Avevamo forse già parlato in passato di Global City, ovvero un concetto di città nato per effetto della globalizzazione e della costante urbanizzazione, e che presenta una serie di caratteristiche, quali: la fama a livello internazionale, la capacità di influire su temi di importanza mondiale e di partecipare a eventi internazionali di particolare rilievo (es. Expo), avere un aeroporto che funga da hub internazionale e quindi avere un gran numero di collegamenti aerei con le grandi città del mondo, ecc.

Ebbene, Schroders aggiorna periodicamente la classifica delle prime trenta Global cities, e stupisce come Londra abbia superato Hong Kong, aggiudicandosi il secondo posto dopo Los Angeles che si conferma alla vetta, e ciò nonostante l’incertezza economica e politica nel Regno Unito. La capitale britannica si conferma quindi la città europea con il posizionamento migliore, seguita da Parigi in 17esima posizione e da una new entry, Monaco di Baviera, al 28esimo posto. Nel 2016, Londra era ottava in classifica, per poi salire al terzo posto nel 2017. La ragione per la quale Londra si mostra così resiliente è individuabile soprattutto nelle revisioni positive circa i dati sull’occupazione, i quali alimentano a loro volta la crescita del reddito, una componente chiave dell’Indice.

Non stupisce d’altro canto l’assenza dell’Italia, nonostante realtà in crescita come Milano.

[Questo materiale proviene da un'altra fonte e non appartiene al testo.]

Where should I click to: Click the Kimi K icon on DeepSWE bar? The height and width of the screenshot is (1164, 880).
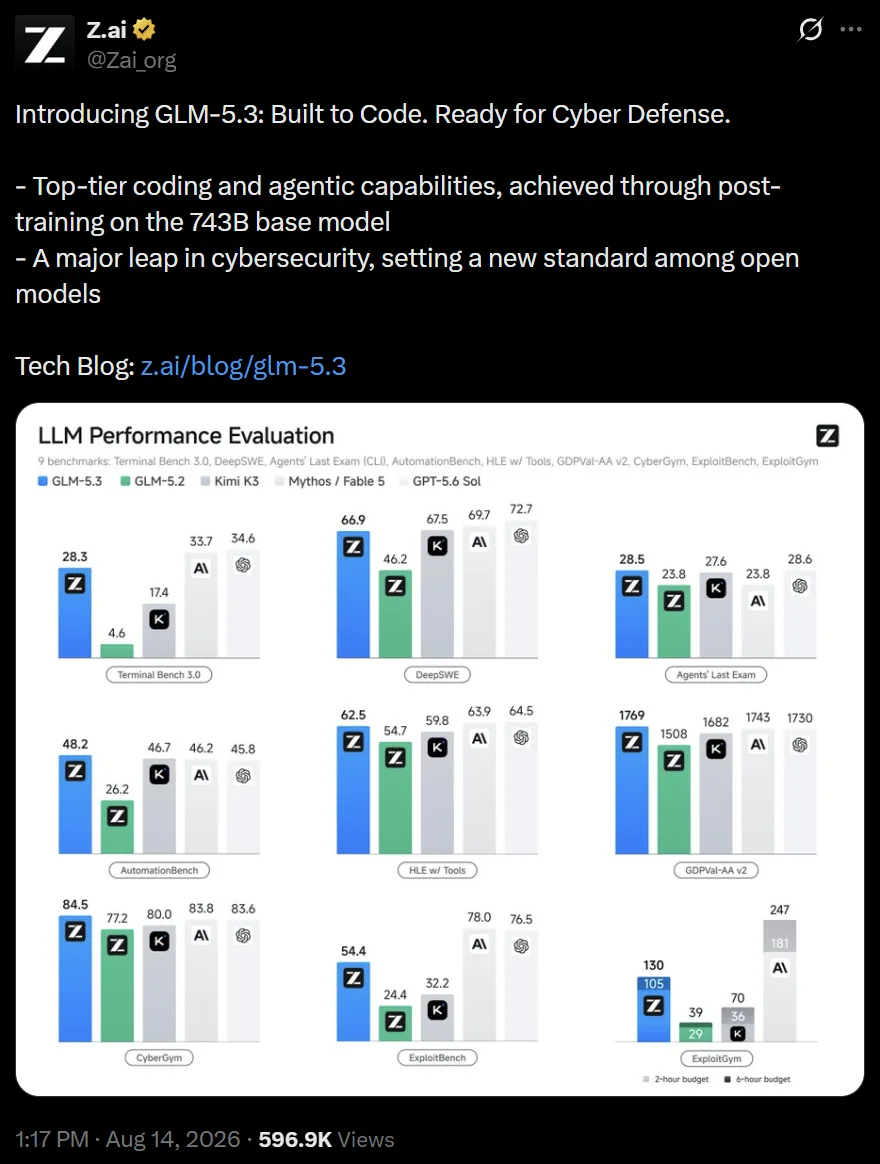click(437, 546)
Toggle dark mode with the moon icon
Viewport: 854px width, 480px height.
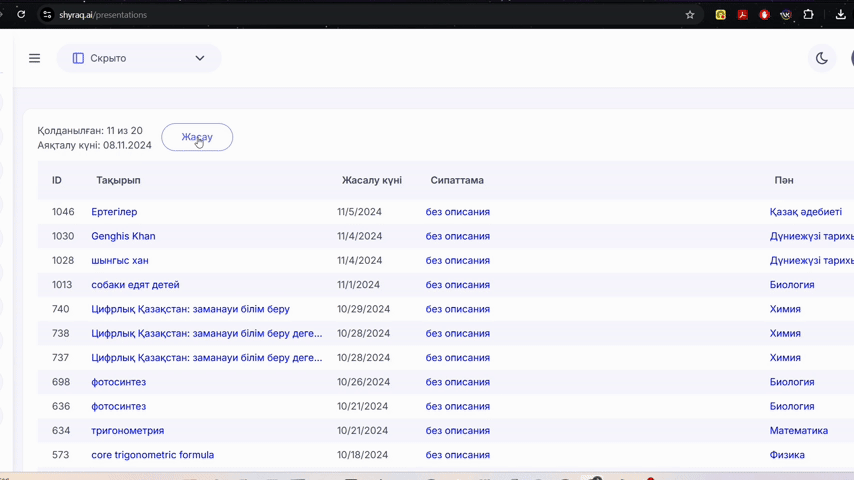pyautogui.click(x=821, y=58)
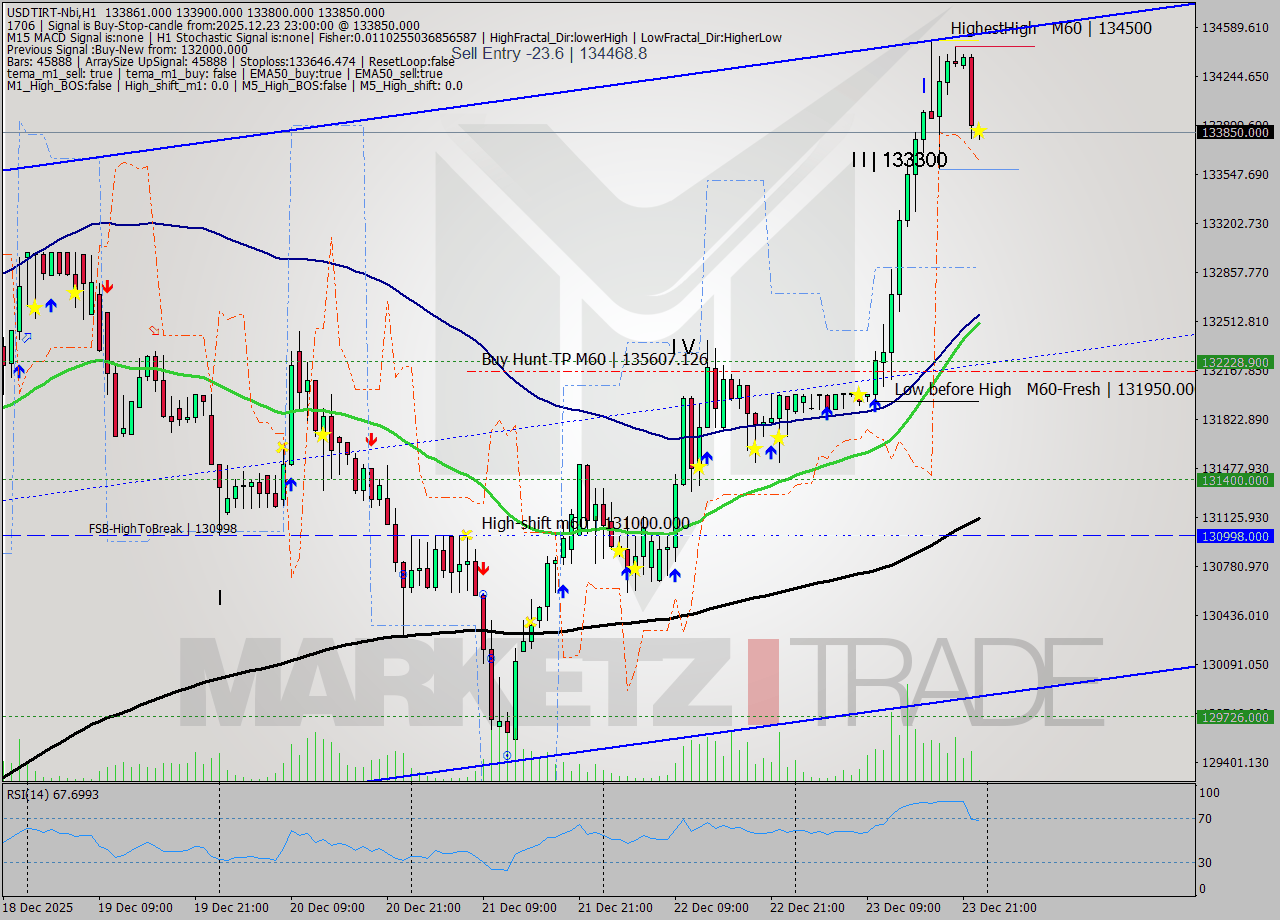Click the red down arrow near 20 Dec 09:00
The image size is (1280, 920).
coord(371,439)
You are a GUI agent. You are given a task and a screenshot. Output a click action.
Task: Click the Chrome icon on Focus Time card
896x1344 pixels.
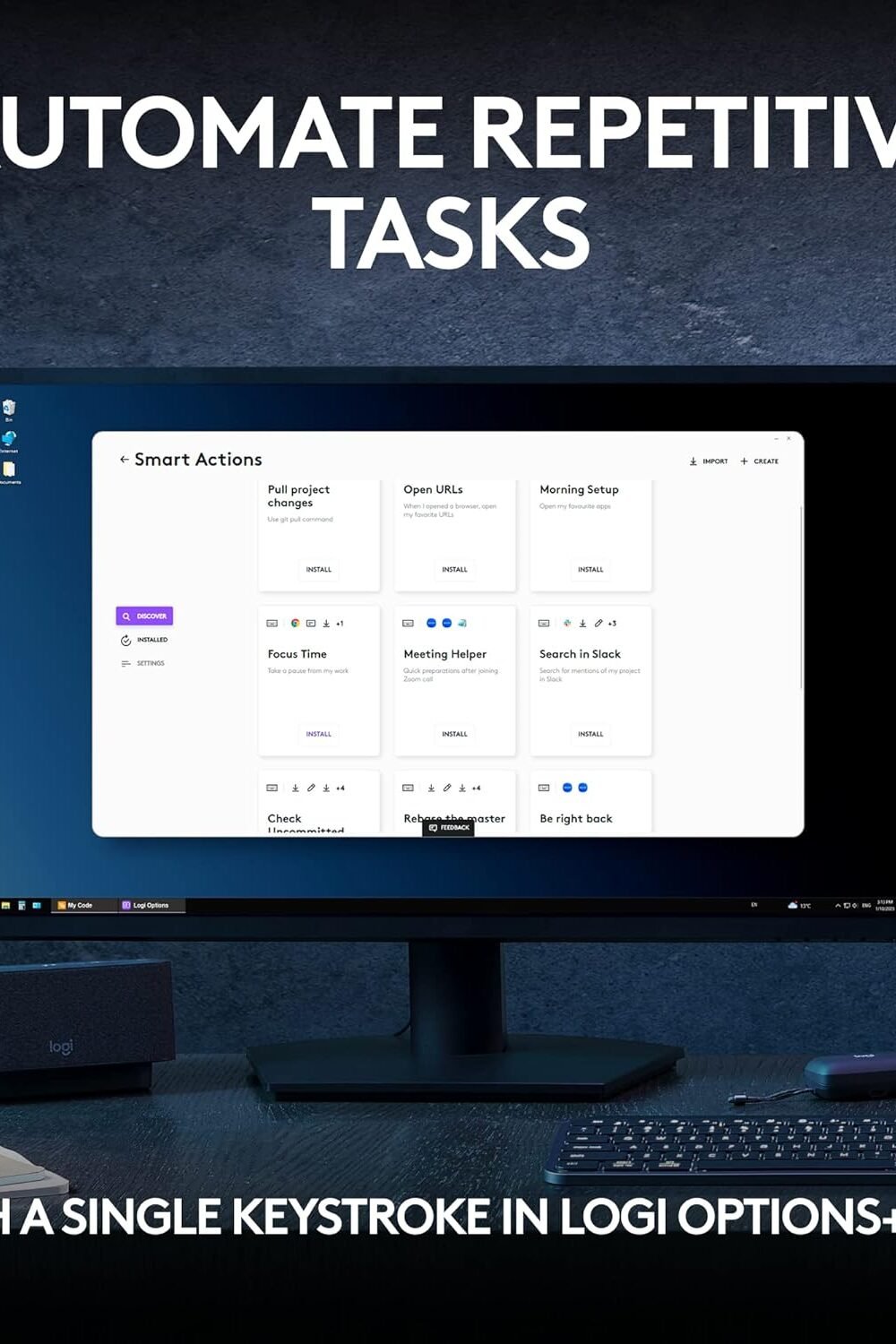coord(295,624)
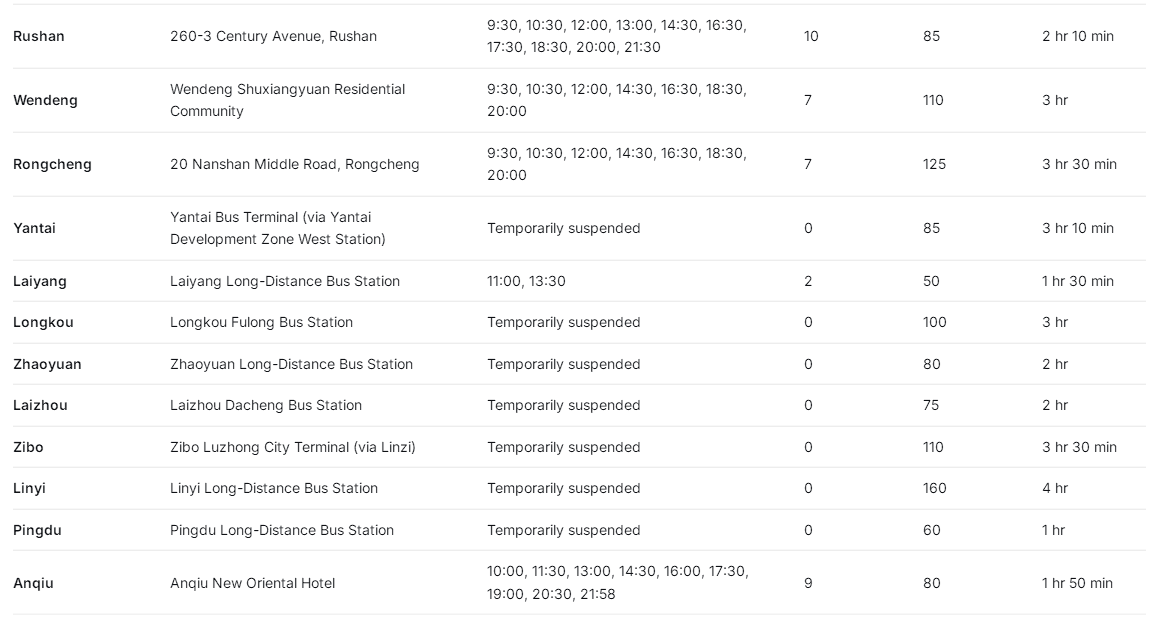
Task: Select Zhaoyuan Long-Distance Bus Station cell
Action: (x=291, y=364)
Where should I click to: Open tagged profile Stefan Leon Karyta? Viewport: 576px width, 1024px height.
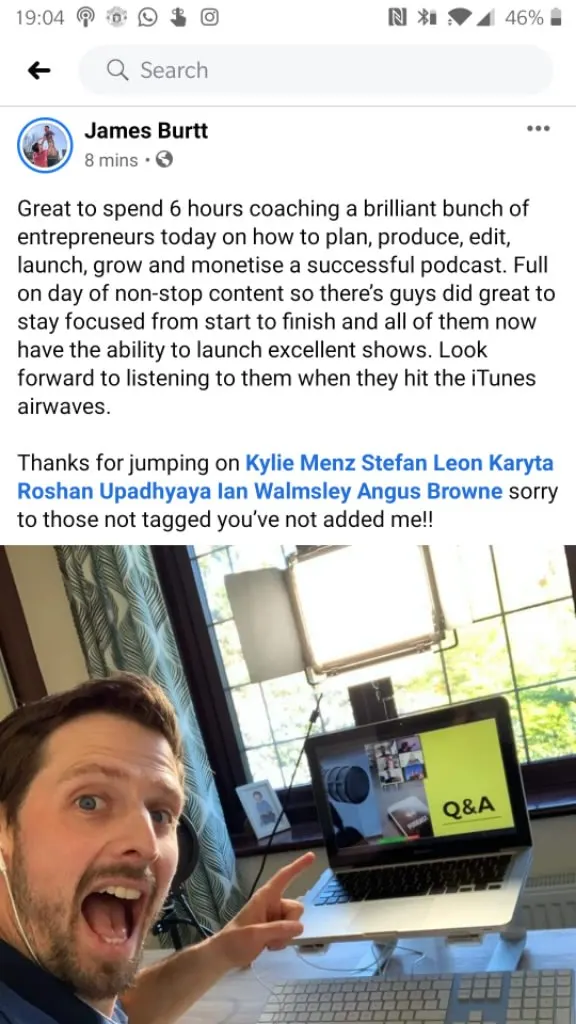click(457, 463)
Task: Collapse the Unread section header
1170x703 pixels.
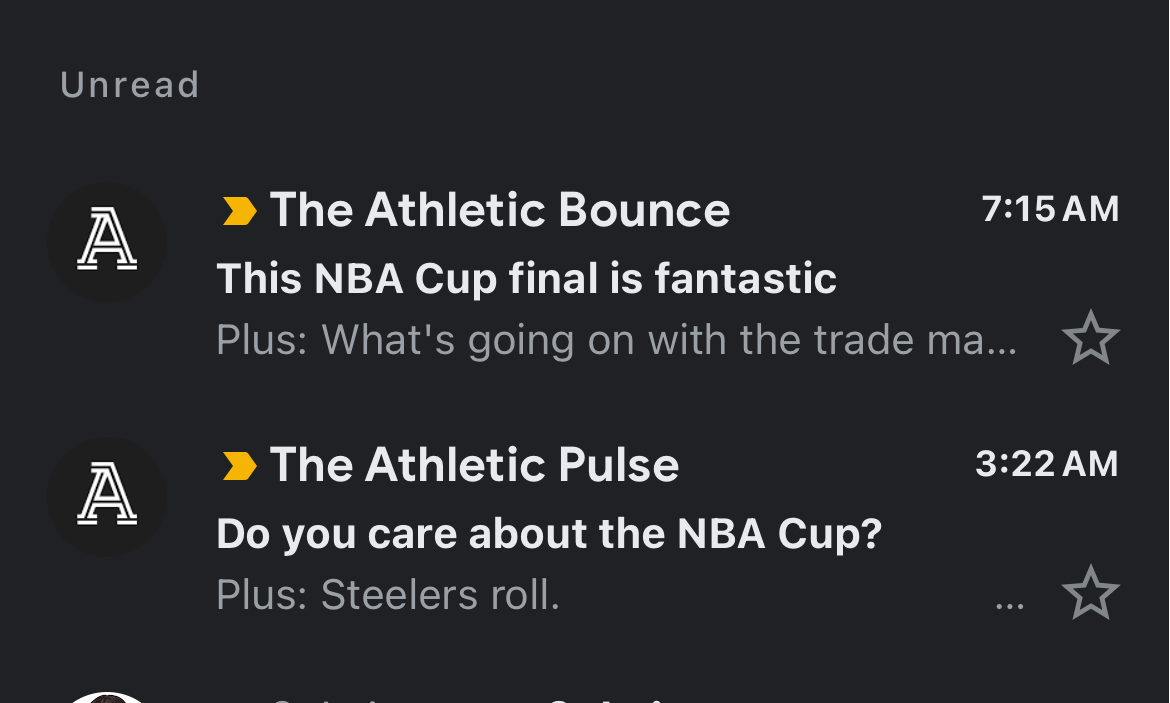Action: (x=130, y=85)

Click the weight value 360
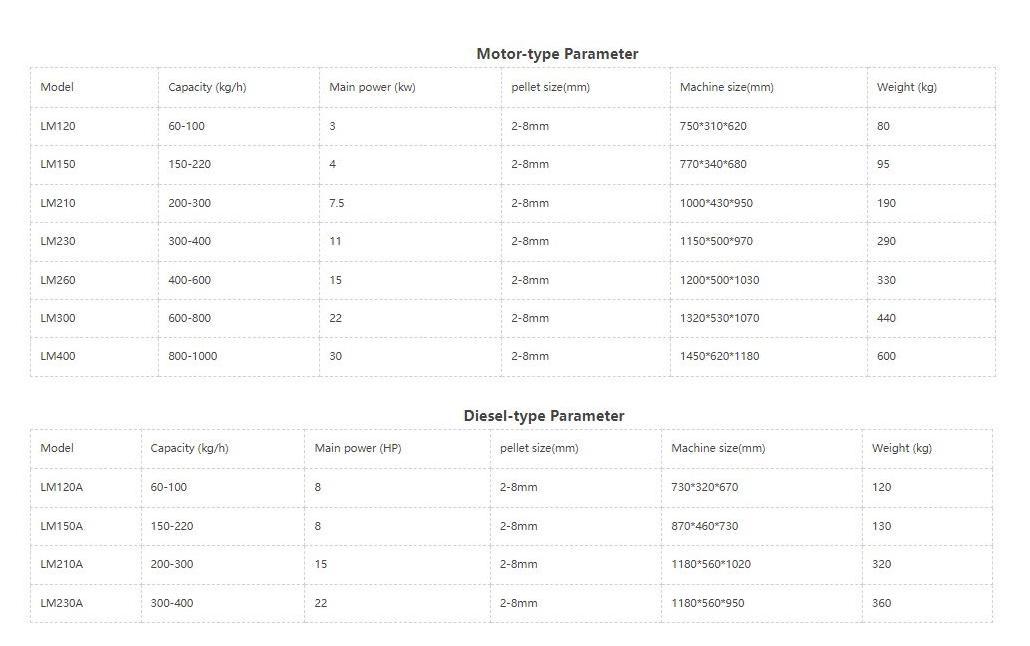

Sussiste inoltre un generale ottimismo nei confronti delle prospettive future per la città londinese, che può contare su attrazioni senza eguali, dagli spazi verdi a una vibrante offerta culturale e di intrattenimento. Molte persone da tutta Europa, ma anche dal resto del mondo, continuano a voler vivere e lavorare nella capitale inglese, e ciò significa che questa città è in grado di attirare professionisti e personale altamente qualificato. Londra, così come diverse altre città realmente globali, resta pertanto al centro dell’economia mondiale nonostante le sfide legate a Brexit. L’economia di scala si conferma infatti una parte importante dell’analisi: associare la generazione di idee alla dimensione di una città è il motivo per cui alcune metropoli riescono ad aggiudicarsi costantemente buoni punteggi e ad attrarre investimenti di lungo termine in asset reali.